You know that if James Inhofe approves of a change in policy that brings to bear on the environment, something just fell out of the sky and died.
Inhofe, the torture-happy, Bible-bopping prick who moonlights as a U.S. senator from Oklahoma, is pleased because of a new Department of the Interior rule freeing federal agencies from consulting wildlife experts before embarking on projects bound to disrupt wildlife. In other words, one less damned obstacle in front of the bulldozer.
In a way the rule makes perfect sense. A spectacular fraction of Bush appointees, including Interior secretary Dirk Kempthorne, were chosen specifically because of their commitment to ignoring or overlooking the environment or the advice of biologists in favor of industry interests. Kempthorne had a long record of favoring changes to the Endangered Species Act and the Safe Water Drinking Act that would benefit industry, and since taking over as head of the Interior, his enthusiasm for protecting new species has been even more torpid than that of Rapture-ready James Watt, a truly frightening figure in his day.
Many fans of this new rule are paranoid that the Endangered Species Act has been or will be used to advance climate-change agendas. There is no evidence that this is the case, but opponents of the idea that climate change is real, I’ve noticed, are not characterized by flexible thinking or openness to ideas they don’t already hold.
You really only need to read the second paragraph of the article to understand what a sick joke this is:
The rule, quickly challenged by environmental groups, lets the Army Corps of Engineers or the Federal Highway Administration in many cases rely on their own personnel in deciding what impact a project would have on a fish, bird, plant, animal or insect protected under the Endangered Species Act.

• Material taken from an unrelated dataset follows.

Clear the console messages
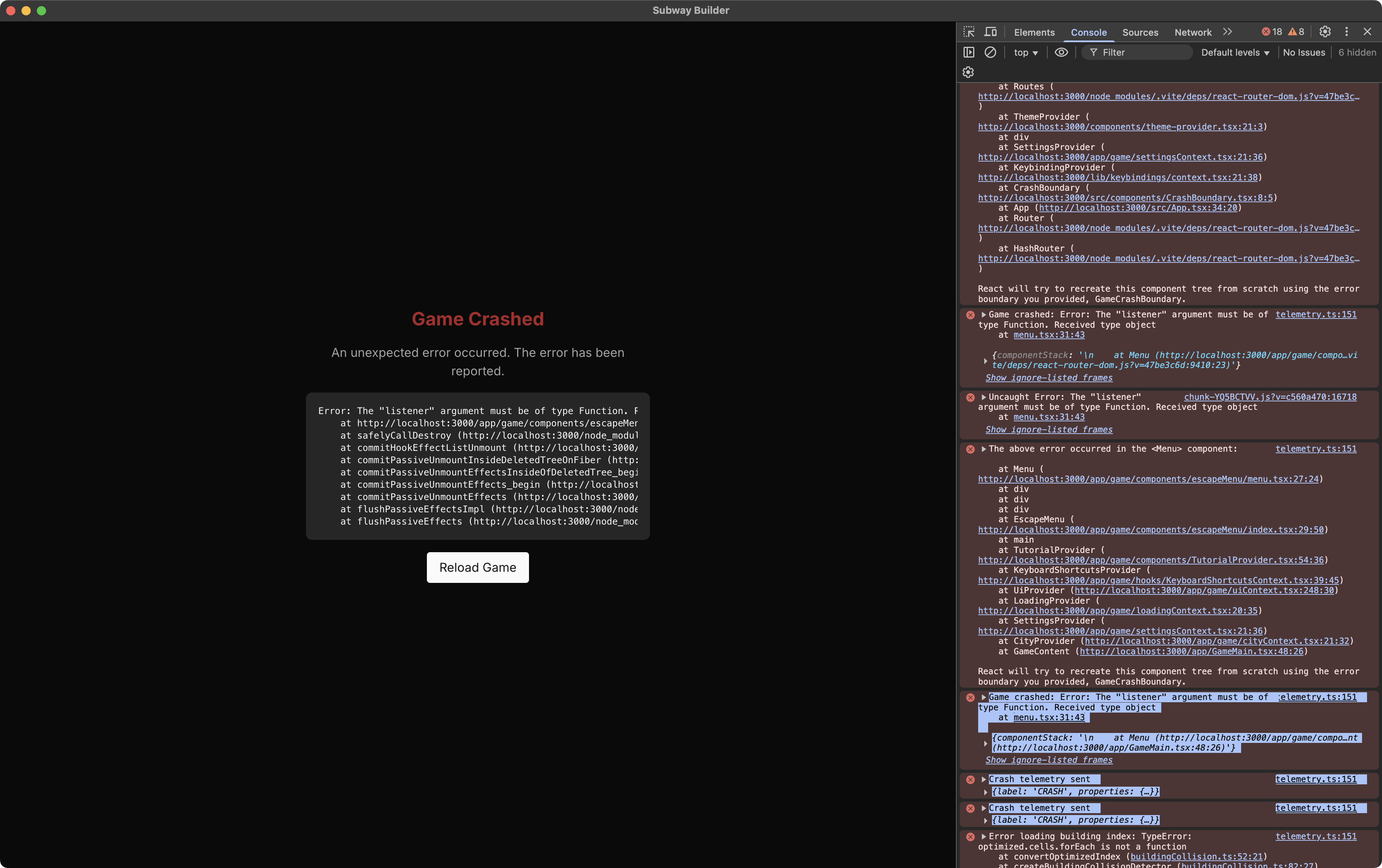This screenshot has width=1382, height=868. (990, 52)
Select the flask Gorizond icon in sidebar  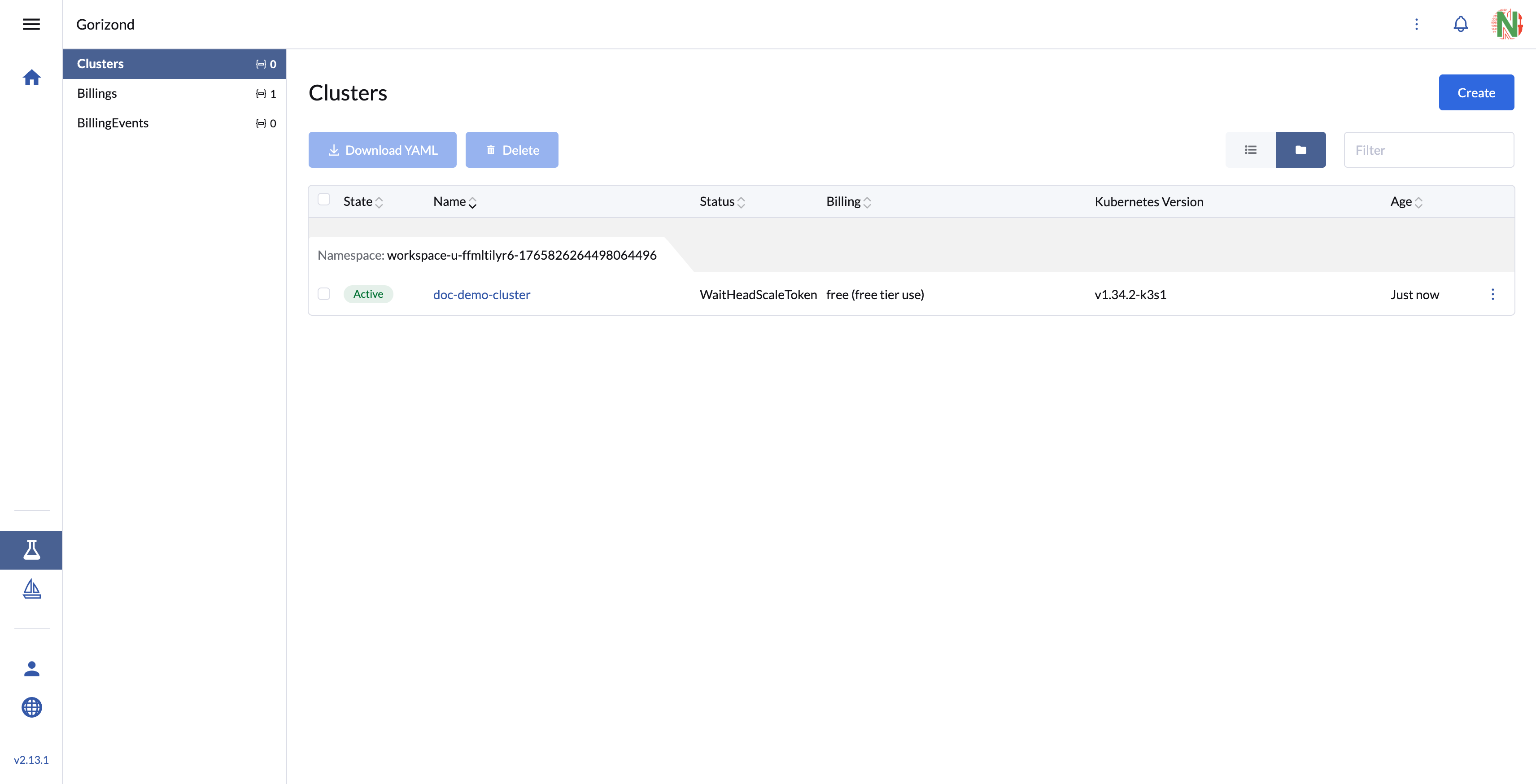(x=31, y=550)
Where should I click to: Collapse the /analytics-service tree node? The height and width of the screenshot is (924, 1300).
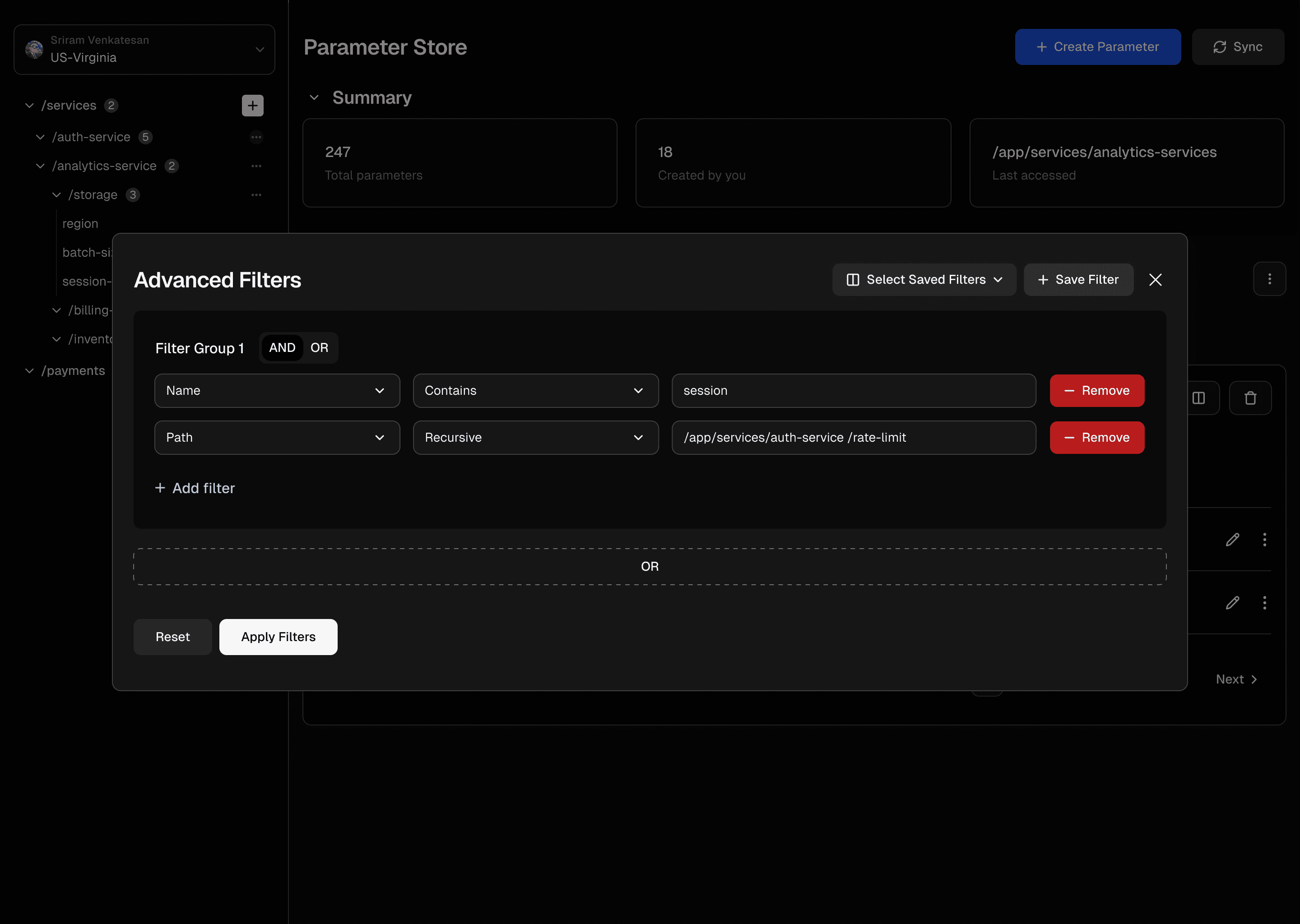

I think that just to parallel and parodize this situation, we need a rule someplace that does away with the requirement (literal or functional) of education officials to seek the expertise of biologists when teaching biology, and instead rely on their own biases, misconceptions, and brute instincts…oops! Sorry to forget aboutcha, Texas!
Anyway, this one’s probably DOA, but it’s still ridiculous. And the fact that it takes effect 30 days from now, immediately before Obama takes the reins, is just a spiting in the face of both America’s new leadership and its wildlife.